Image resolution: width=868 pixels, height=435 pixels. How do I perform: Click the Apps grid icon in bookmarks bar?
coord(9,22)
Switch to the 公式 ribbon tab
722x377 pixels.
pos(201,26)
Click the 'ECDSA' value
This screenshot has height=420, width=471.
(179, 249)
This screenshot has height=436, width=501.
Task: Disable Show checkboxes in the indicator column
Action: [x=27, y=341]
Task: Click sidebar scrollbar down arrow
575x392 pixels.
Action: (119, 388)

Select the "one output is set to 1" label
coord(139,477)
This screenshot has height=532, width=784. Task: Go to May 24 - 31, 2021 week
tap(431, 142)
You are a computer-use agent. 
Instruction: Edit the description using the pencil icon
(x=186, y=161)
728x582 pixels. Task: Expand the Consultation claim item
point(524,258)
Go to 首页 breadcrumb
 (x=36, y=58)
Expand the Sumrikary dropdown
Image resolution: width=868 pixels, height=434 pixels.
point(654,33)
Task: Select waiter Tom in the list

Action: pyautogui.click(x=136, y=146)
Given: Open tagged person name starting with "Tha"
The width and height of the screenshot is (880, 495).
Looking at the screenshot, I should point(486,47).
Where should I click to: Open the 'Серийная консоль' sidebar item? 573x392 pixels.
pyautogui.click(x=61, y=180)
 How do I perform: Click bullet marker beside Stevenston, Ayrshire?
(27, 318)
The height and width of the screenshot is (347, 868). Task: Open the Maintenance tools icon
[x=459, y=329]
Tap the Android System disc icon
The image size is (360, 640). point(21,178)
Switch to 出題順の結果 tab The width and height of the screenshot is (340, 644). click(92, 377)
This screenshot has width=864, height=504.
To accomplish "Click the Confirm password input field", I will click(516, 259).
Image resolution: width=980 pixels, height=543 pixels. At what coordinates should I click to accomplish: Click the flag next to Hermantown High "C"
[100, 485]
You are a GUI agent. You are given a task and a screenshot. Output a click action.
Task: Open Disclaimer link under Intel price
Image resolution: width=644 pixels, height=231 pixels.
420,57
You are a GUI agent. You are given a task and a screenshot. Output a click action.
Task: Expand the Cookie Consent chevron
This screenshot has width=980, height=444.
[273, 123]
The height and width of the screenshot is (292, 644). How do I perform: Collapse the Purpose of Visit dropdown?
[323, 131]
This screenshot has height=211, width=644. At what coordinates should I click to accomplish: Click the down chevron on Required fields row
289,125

● Aim of the exercise
Each of the entries must be written out again exactly.

● Answer section
Image resolution: width=868 pixels, height=435 pixels. How do I perform: Click the Apps grid icon in bookmarks bar?
coord(9,22)
Switch to the 公式 ribbon tab
722x377 pixels.
pos(201,26)
Click the 'ECDSA' value
This screenshot has height=420, width=471.
(179, 249)
This screenshot has height=436, width=501.
Task: Disable Show checkboxes in the indicator column
Action: [x=27, y=341]
Task: Click sidebar scrollbar down arrow
575x392 pixels.
Action: (119, 388)

Select the "one output is set to 1" label
coord(139,477)
This screenshot has height=532, width=784. Task: Go to May 24 - 31, 2021 week
tap(431, 142)
You are a computer-use agent. 
Instruction: Edit the description using the pencil icon
(x=186, y=161)
728x582 pixels. Task: Expand the Consultation claim item
point(524,258)
Go to 首页 breadcrumb
 (x=36, y=58)
Expand the Sumrikary dropdown
Image resolution: width=868 pixels, height=434 pixels.
point(654,33)
Task: Select waiter Tom in the list

Action: pyautogui.click(x=136, y=146)
Given: Open tagged person name starting with "Tha"
The width and height of the screenshot is (880, 495).
Looking at the screenshot, I should point(486,47).
Where should I click to: Open the 'Серийная консоль' sidebar item? 573x392 pixels.
pyautogui.click(x=61, y=180)
 How do I perform: Click bullet marker beside Stevenston, Ayrshire?
(27, 318)
The height and width of the screenshot is (347, 868). Task: Open the Maintenance tools icon
[x=459, y=329]
Tap the Android System disc icon
The image size is (360, 640). point(21,178)
Switch to 出題順の結果 tab The width and height of the screenshot is (340, 644). click(92, 377)
This screenshot has width=864, height=504.
To accomplish "Click the Confirm password input field", I will click(516, 259).
Image resolution: width=980 pixels, height=543 pixels. At what coordinates should I click to accomplish: Click the flag next to Hermantown High "C"
[100, 485]
You are a GUI agent. You are given a task and a screenshot. Output a click action.
Task: Open Disclaimer link under Intel price
Image resolution: width=644 pixels, height=231 pixels.
420,57
You are a GUI agent. You are given a task and a screenshot. Output a click action.
Task: Expand the Cookie Consent chevron
This screenshot has width=980, height=444.
[273, 123]
The height and width of the screenshot is (292, 644). How do I perform: Collapse the Purpose of Visit dropdown?
[323, 131]
This screenshot has height=211, width=644. At what coordinates should I click to accomplish: Click the down chevron on Required fields row
289,125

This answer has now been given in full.